Despite this functionality, Caspar and Dylan don’t necessarily expect the app to replace Facebook or Snapchat any time soon. “Yubl offers a very creative way to connect with people. Having said that, we wouldn’t expect people to stop using other social media apps. As people use it more, they’ll learn how to get the most out of it and take advantage of all that it offers.”
Of course, the problem with any new social platform lies in the initial hurdle of attracting enough users to make it a permanent fixture rather than a passing phase – one Stone Temple Consulting report, for instance, suggests that 90% of Google+ accounts have never made a public post. Yubl seeks to solve this by focusing not on breadth of interaction, but depth, as James and Ben explain: “We think we can achieve a really good sense of community with smaller numbers that are more highly engaged and that goes back to the reason why interactivity is really important, because it’s about being authentic. And just having a gigantic network doesn’t necessarily mean it’s more authentic or more meaningful for the people who use it.”

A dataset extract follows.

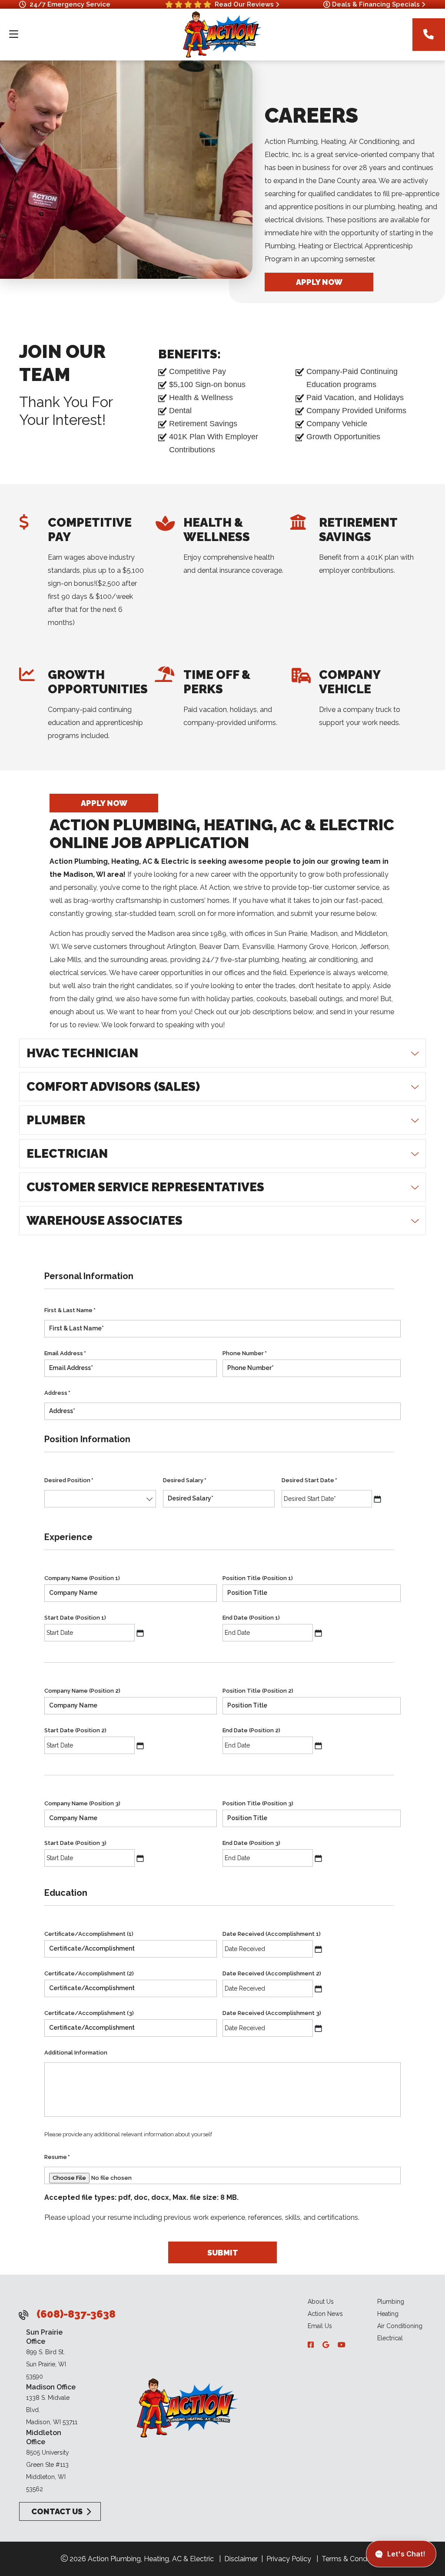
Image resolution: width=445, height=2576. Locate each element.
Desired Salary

I’m not convinced that Yubl’s premise necessarily leads to a more authentic experience, although as someone who uses Facebook for communication and Twitter like an RSS feed, the idea of authenticity still eludes my slightly utilitarian view of social media. Still, Yubl’s colourful, intuitive approach has clearly struck a chord with those who want a more customisable platform, one that seeks to focus on pre-existing relationships rather than a rabbit hole of Candy Crush acquaintances. For now, the app remains UK only – time will tell the impact of taking it to a global stage.
Yubl is free to download for iOS and Android phones.